Material for this task:
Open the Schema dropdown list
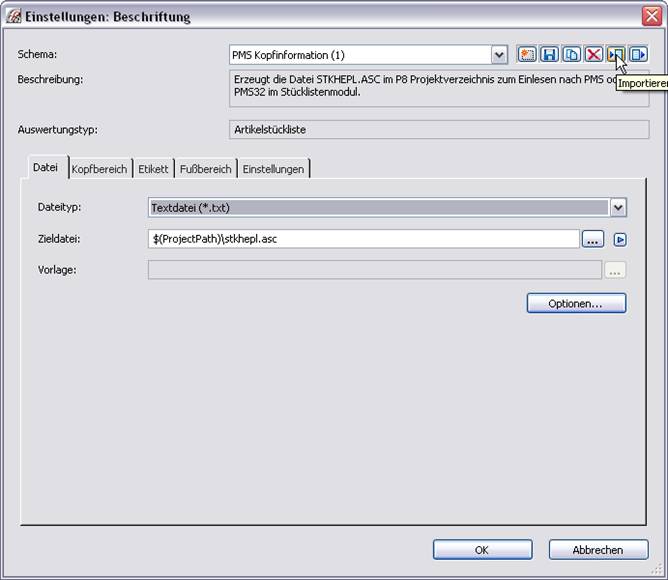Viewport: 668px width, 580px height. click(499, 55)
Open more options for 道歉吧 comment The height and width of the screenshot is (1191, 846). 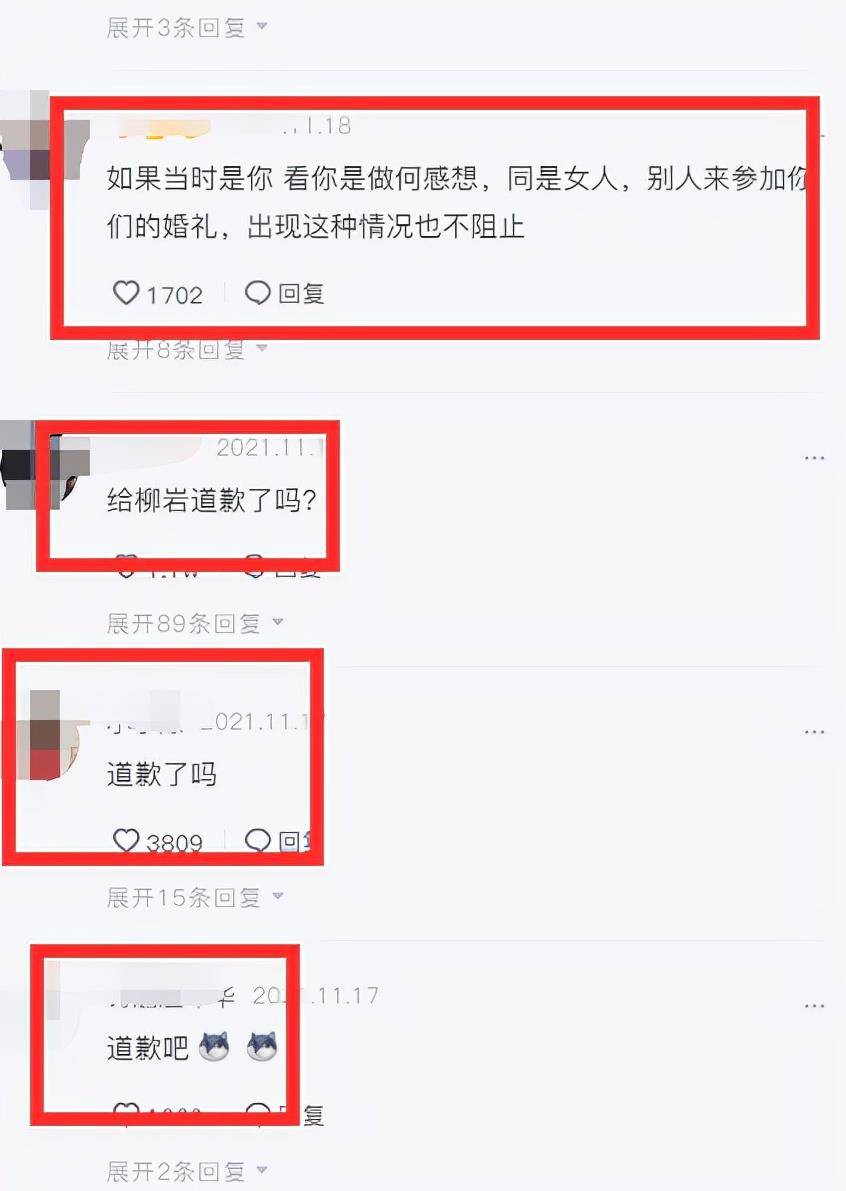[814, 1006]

==

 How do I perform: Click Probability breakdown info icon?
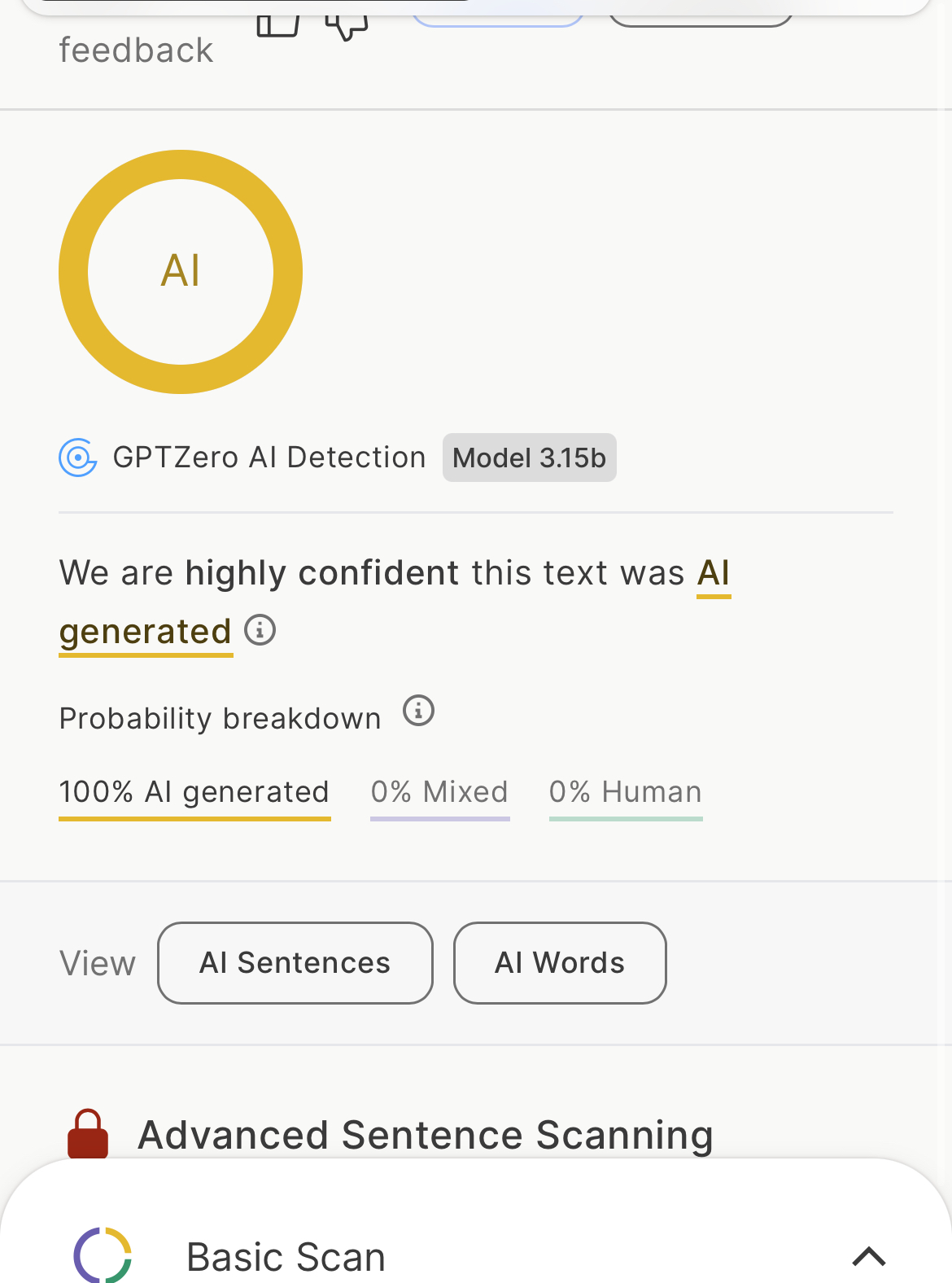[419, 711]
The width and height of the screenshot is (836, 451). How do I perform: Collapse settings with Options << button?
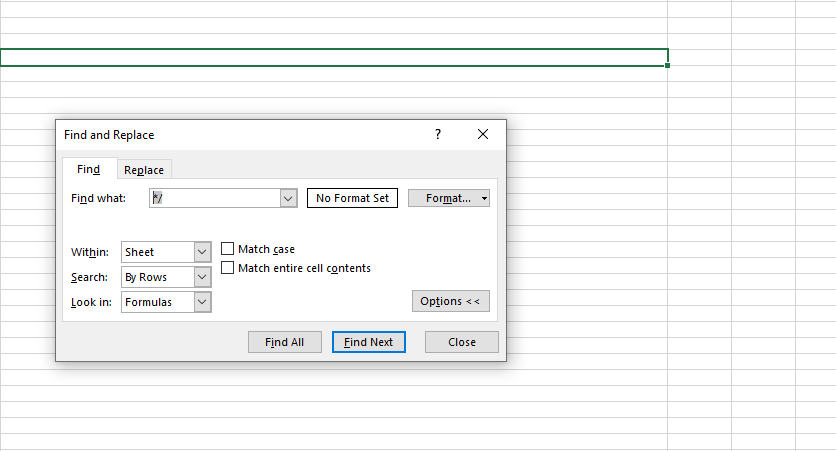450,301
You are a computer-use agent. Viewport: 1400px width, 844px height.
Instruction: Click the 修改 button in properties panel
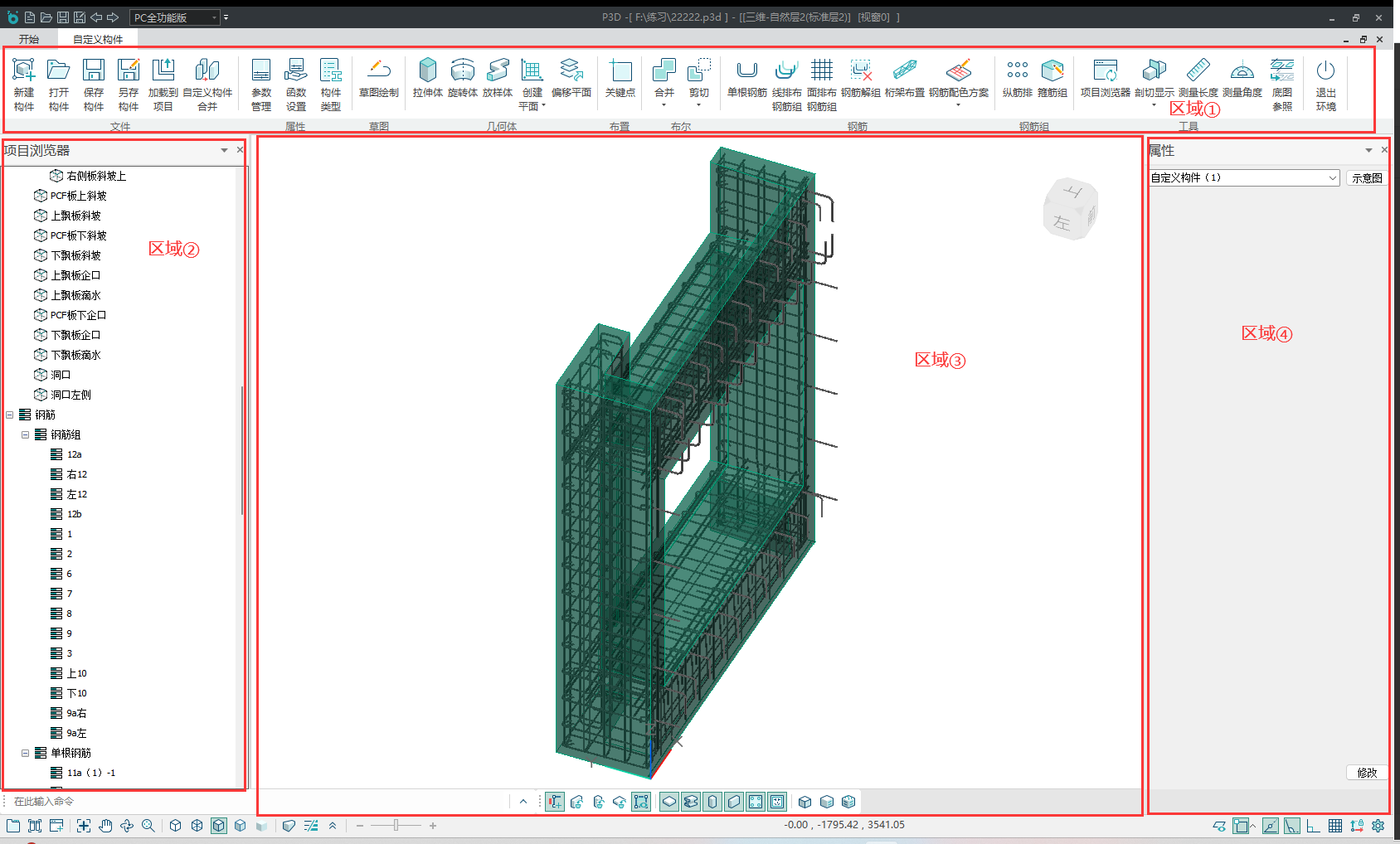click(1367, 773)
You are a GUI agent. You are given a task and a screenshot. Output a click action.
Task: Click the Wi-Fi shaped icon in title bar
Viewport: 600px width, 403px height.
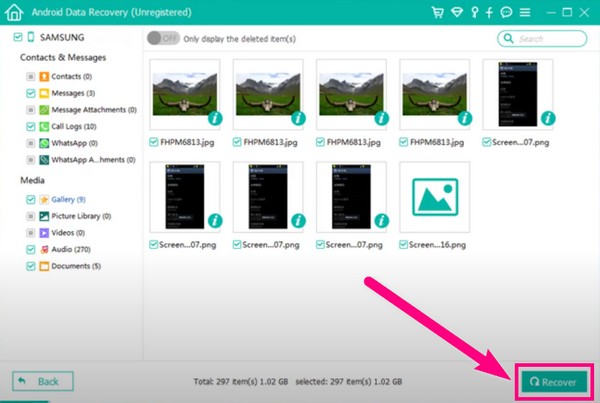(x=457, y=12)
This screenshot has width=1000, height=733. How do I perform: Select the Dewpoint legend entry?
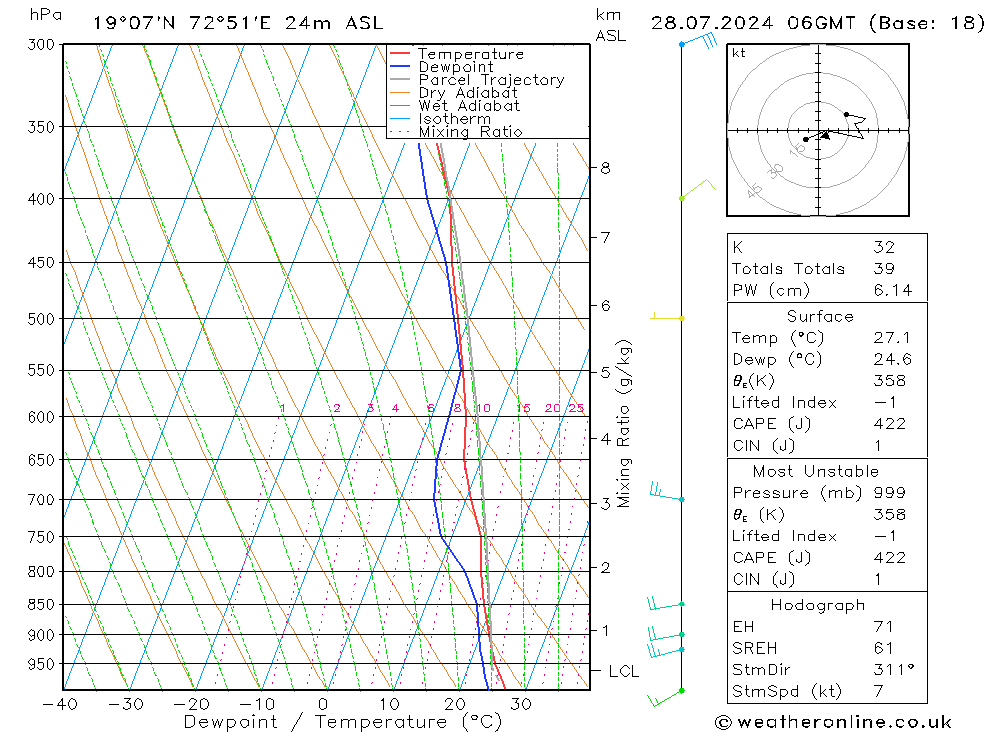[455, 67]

==

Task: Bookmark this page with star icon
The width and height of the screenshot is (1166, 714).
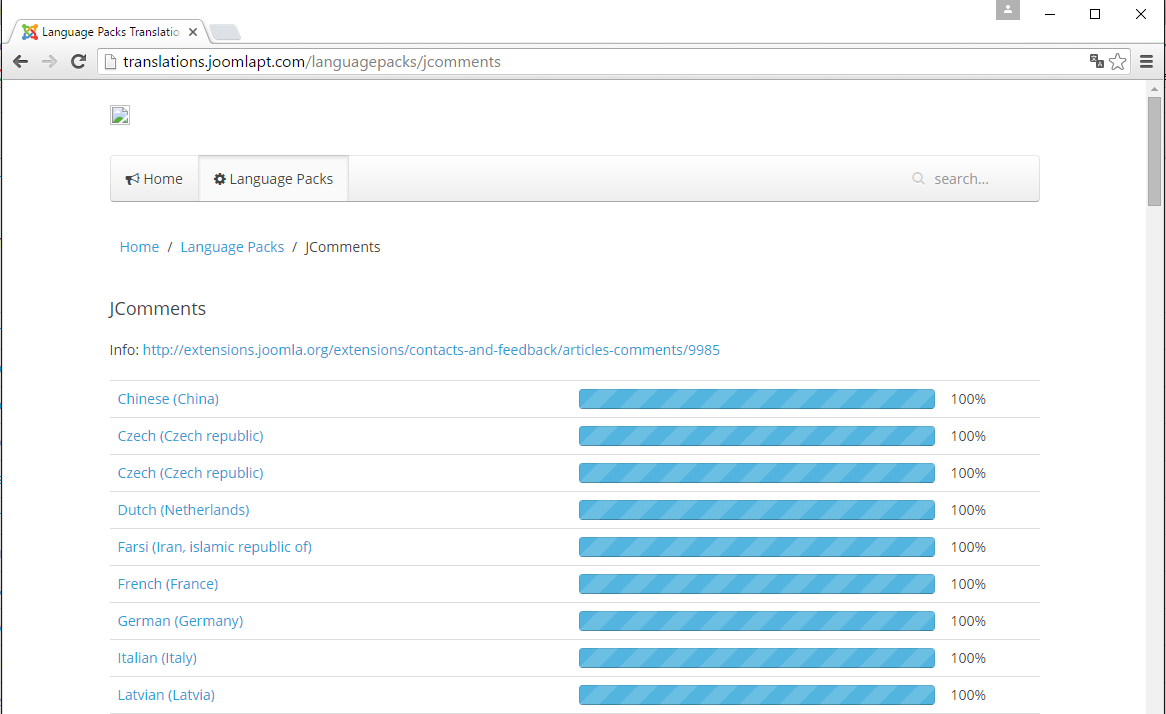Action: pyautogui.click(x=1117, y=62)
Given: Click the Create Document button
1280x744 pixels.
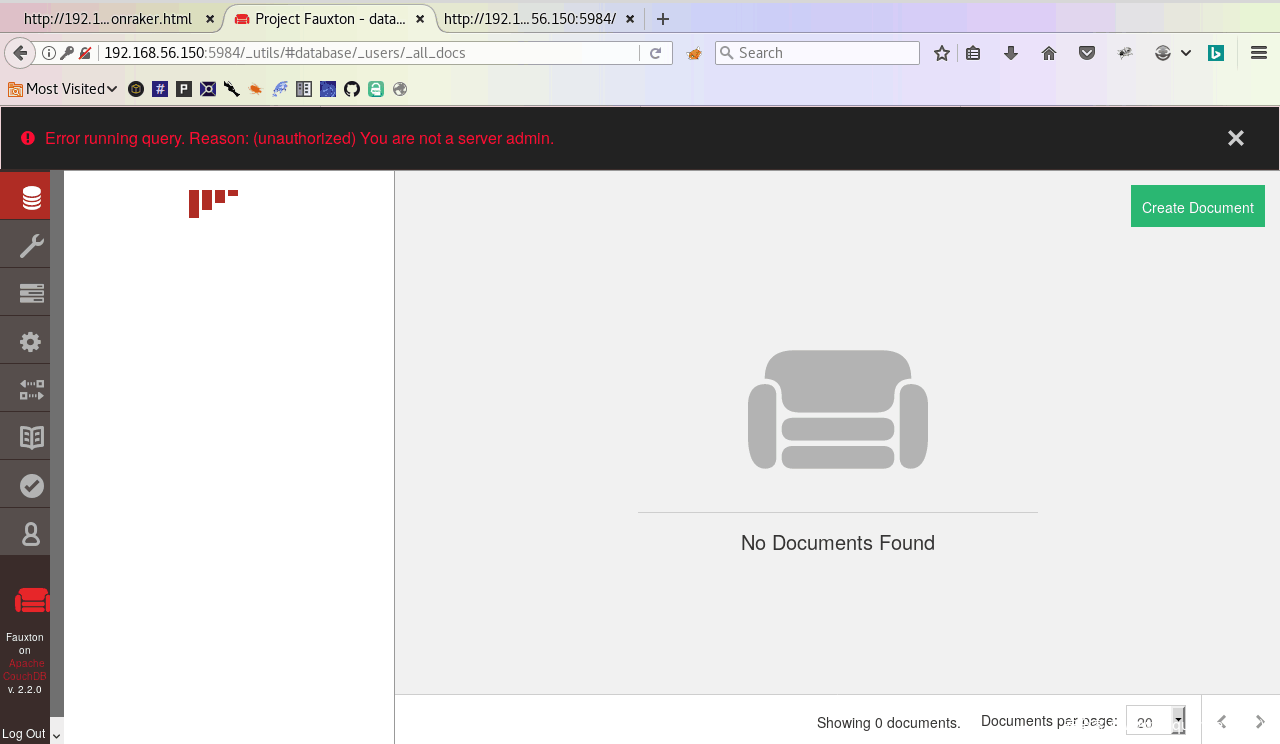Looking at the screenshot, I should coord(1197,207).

What is needed:
Please return all lines above in which the string "agent" is found.

Exercise answer:
You are a computer-use agent. Viewport: 1400px width, 844px height.
You are a GUI agent. You are given a task and a screenshot. Output a click action.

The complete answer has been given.